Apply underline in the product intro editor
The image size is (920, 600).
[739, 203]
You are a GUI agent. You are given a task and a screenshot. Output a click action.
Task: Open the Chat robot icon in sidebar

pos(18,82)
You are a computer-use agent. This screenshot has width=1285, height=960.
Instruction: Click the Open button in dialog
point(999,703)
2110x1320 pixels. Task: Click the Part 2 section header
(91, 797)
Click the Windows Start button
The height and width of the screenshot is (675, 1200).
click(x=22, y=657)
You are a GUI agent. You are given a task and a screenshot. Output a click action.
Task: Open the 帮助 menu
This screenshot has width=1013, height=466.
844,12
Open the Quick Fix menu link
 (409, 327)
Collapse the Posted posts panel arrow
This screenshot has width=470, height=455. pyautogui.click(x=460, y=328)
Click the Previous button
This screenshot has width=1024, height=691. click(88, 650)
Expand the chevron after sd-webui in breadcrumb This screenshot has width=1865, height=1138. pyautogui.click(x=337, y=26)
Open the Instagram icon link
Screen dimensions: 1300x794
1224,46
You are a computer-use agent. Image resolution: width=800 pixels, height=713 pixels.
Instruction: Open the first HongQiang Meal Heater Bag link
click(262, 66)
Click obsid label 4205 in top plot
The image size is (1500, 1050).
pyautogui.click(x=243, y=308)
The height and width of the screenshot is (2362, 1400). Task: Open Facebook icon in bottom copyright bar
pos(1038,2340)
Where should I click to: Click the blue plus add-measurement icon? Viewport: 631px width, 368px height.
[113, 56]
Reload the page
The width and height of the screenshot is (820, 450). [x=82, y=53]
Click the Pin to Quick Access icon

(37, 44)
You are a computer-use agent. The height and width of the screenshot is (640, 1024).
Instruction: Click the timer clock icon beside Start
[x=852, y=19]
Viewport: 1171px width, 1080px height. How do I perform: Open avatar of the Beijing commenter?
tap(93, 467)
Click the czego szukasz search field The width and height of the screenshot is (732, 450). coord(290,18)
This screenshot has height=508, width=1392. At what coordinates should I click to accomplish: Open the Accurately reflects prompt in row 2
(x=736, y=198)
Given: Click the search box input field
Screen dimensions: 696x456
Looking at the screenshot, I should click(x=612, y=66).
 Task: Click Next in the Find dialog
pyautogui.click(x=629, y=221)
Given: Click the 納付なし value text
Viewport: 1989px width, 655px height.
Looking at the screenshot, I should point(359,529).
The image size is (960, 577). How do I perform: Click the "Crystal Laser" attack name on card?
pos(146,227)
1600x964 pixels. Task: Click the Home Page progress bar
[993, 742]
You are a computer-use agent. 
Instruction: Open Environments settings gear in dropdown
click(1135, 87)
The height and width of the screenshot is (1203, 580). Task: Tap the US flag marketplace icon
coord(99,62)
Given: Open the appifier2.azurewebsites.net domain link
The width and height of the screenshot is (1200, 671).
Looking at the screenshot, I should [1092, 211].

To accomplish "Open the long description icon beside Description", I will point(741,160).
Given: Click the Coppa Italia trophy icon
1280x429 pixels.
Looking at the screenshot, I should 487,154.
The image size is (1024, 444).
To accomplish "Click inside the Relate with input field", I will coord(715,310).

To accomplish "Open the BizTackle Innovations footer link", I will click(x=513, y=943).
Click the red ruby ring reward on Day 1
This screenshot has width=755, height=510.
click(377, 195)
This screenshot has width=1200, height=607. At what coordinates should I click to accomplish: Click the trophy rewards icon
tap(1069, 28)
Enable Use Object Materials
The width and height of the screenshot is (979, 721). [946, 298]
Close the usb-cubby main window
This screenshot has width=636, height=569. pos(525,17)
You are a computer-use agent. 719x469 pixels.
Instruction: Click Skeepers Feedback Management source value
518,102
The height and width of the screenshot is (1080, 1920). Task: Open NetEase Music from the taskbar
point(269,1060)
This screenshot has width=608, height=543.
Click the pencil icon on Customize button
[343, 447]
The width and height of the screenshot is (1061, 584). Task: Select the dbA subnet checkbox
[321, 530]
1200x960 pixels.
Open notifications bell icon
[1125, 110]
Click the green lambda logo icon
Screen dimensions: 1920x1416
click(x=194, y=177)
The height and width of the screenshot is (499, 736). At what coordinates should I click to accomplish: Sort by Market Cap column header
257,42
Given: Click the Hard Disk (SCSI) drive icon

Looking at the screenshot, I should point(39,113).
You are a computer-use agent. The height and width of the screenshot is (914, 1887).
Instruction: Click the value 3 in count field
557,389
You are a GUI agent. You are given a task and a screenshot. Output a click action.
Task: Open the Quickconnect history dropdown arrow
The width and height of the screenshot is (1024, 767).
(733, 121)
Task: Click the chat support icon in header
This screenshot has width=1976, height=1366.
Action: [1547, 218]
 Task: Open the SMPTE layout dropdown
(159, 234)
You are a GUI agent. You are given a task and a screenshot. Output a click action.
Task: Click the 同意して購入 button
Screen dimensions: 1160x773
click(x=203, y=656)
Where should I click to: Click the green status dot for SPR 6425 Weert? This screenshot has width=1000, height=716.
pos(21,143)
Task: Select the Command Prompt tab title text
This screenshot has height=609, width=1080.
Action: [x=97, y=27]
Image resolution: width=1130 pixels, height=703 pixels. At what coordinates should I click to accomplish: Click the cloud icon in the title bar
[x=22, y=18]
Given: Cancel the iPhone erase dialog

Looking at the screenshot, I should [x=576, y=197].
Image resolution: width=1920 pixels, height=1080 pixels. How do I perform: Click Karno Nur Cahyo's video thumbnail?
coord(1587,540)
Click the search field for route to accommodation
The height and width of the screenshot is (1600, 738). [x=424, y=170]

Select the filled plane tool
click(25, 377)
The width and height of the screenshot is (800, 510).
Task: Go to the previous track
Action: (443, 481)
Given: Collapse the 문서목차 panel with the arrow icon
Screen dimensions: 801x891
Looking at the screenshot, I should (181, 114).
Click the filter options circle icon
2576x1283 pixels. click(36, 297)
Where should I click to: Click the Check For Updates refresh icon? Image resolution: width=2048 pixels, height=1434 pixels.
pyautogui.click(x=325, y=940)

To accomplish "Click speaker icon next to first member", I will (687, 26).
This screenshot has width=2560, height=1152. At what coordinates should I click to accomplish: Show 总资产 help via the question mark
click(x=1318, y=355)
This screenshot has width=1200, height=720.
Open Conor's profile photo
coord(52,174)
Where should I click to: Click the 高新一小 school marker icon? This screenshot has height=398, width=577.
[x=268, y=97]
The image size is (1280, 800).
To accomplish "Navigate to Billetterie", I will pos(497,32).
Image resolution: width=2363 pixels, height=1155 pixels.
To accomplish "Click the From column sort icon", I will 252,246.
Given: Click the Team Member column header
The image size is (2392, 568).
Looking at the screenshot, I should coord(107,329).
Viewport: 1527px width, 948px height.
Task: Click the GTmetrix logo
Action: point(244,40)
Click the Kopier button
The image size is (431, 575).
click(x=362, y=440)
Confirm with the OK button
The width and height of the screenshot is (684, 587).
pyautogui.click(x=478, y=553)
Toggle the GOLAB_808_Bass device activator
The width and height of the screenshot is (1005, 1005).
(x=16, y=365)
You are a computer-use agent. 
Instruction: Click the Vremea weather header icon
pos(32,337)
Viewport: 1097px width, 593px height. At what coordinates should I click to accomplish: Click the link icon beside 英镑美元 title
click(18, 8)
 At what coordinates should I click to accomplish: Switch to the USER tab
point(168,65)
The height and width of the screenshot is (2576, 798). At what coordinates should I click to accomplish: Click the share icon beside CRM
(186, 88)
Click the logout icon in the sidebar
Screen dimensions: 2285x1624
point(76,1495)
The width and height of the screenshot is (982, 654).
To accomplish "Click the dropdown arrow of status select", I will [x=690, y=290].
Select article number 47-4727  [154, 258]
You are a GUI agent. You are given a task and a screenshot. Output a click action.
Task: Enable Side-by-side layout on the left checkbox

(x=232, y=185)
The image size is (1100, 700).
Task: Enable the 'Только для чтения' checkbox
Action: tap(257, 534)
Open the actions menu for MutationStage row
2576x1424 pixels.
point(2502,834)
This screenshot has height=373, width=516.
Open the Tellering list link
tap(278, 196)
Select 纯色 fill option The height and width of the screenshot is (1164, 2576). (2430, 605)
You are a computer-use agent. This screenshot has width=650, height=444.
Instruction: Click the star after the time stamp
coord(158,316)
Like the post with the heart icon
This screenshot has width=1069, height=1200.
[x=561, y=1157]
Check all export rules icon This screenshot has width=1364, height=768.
________
Rewrite the data from its first line through the line containing "This screenshot has width=470, height=455.", inclusive, with "underline" replaced by "bold" and everything else unchanged.

ANSWER TO THIS TASK –
Apply bold in the product intro editor
The image size is (920, 600).
[739, 203]
You are a GUI agent. You are given a task and a screenshot. Output a click action.
Task: Open the Chat robot icon in sidebar

pos(18,82)
You are a computer-use agent. This screenshot has width=1285, height=960.
Instruction: Click the Open button in dialog
point(999,703)
2110x1320 pixels. Task: Click the Part 2 section header
(91, 797)
Click the Windows Start button
The height and width of the screenshot is (675, 1200).
click(x=22, y=657)
You are a GUI agent. You are given a task and a screenshot. Output a click action.
Task: Open the 帮助 menu
This screenshot has width=1013, height=466.
844,12
Open the Quick Fix menu link
 (409, 327)
Collapse the Posted posts panel arrow
This screenshot has width=470, height=455. pyautogui.click(x=460, y=328)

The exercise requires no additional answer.